What Does My Type Look Like?


#1

Let’s say I have a type, it looks a bit like this:

#[derive(Default)]
struct MyMapping;
impl Mapping for MyMapping {
    fn data_type() -> &'static str { "type" }
}

And now let’s say I have another type that takes this as a generic parameter:

#[derive(Default)]
MyType<M: Mapping> {
    field: String,
    phantom: PhantomData<M>
}

Putting them together I might have:

let mytype = MyType::<MyMapping>::default();

What I’d like to know is what does mytype look like at runtime? Does it lumber around with an instance of MyMapping? Or is there something else going on because there are no fields or non-static methods on MyMapping?

Basically I’d like to know what kind of memory overhead I’m introducing by carrying around the generic parameter.

Sorry if I can’t articulate my question very well :slight_smile:


#2

Generic parameters have no runtime overhead in and of themselves. An instance of MyType<anything> contains a String, and nothing else; since it doesn’t contain a field of type M, the fields of MyMapping are immaterial.
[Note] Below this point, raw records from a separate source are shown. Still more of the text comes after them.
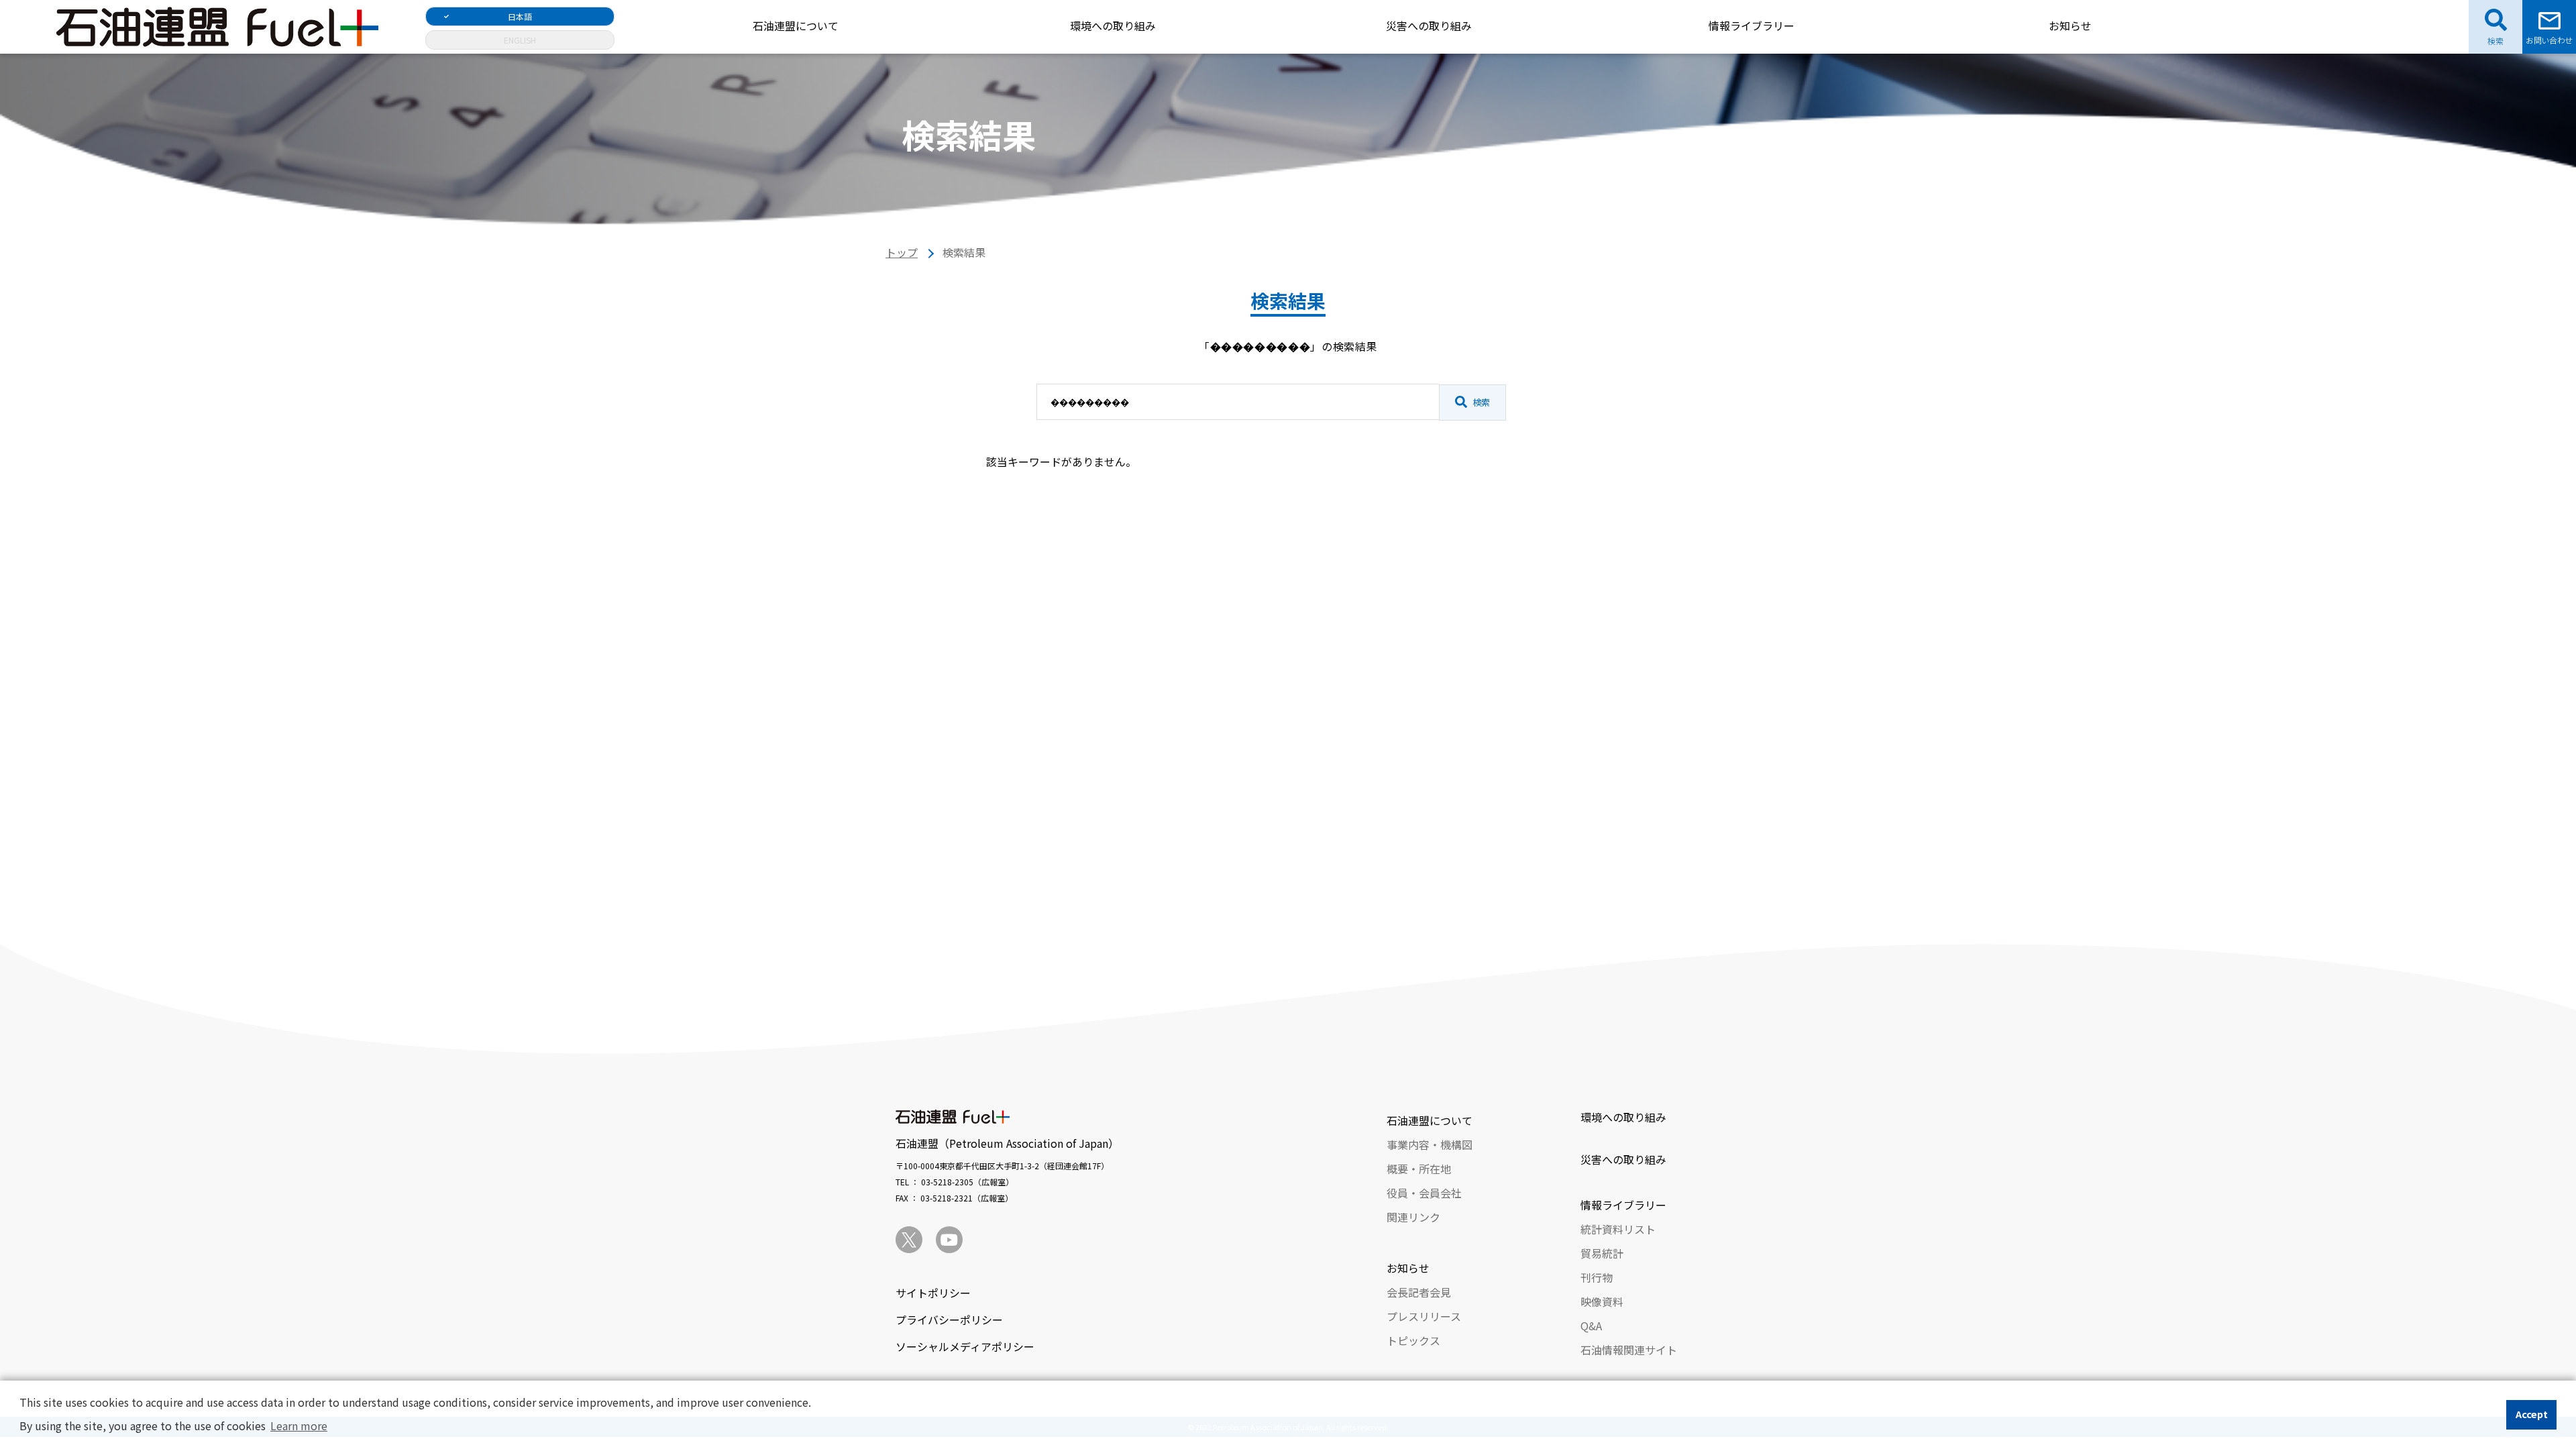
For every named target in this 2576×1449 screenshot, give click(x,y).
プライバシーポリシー (949, 1319)
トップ (901, 252)
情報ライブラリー (1751, 25)
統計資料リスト (1618, 1229)
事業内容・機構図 (1429, 1144)
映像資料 (1601, 1301)
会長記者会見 (1419, 1292)
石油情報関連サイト (1628, 1350)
Even if you did have a field of type M in MyType, it would still not add any bytes because MyMapping is a zero-sized type. If you added a field of type usize to MyMapping and added a field of type M or MyMapping to MyType, then an instance of MyType would have the usize field.


#3

As @sorear wrote, there is no runtime overhead. The PhantomData<M> is only relevant at compile time. To confirm, you can check the runtime size of a type like this:

println!("MyMapping: {}", mem::size_of::<MyMapping>());
println!("String: {}", mem::size_of::<String>());
println!("MyType<MyMapping>: {}", mem::size_of::<MyType<MyMapping>>());
MyMapping: 0
String: 24
MyType<MyMapping>: 24

Rust Playground link


#4

The Rustonomicon discusses zero-sized types and PhantomData.


#5

Thanks! I was hoping that was the case. I might have to have a poke through mem, I thought it was just for unsafe stuff so have avoided it so far.


#6

mem contains the safe functions swap and replace that are oh so useful.


#7

Note that even through the generic parameters, phantom fields and fields of Zero-Sized-Types do not introduce runtime overhead you cannot know how your type looks like at runtime as long as it is not repr(C).

This is because the memory layout of rust types is not specified, yes it is unlikely that the layout is any different than that of String in your case but the compiler is free to insert any kind of padding if it want to.
(And change it’s behaviour in this regret with any version, because the rust-ABI is, I think, not stabilized.)

So if you want to do any assumptions about the layout of a struct a runtime it is necessary to use #[repr(C)] struct ... witch will then use a C-compatible memory layout.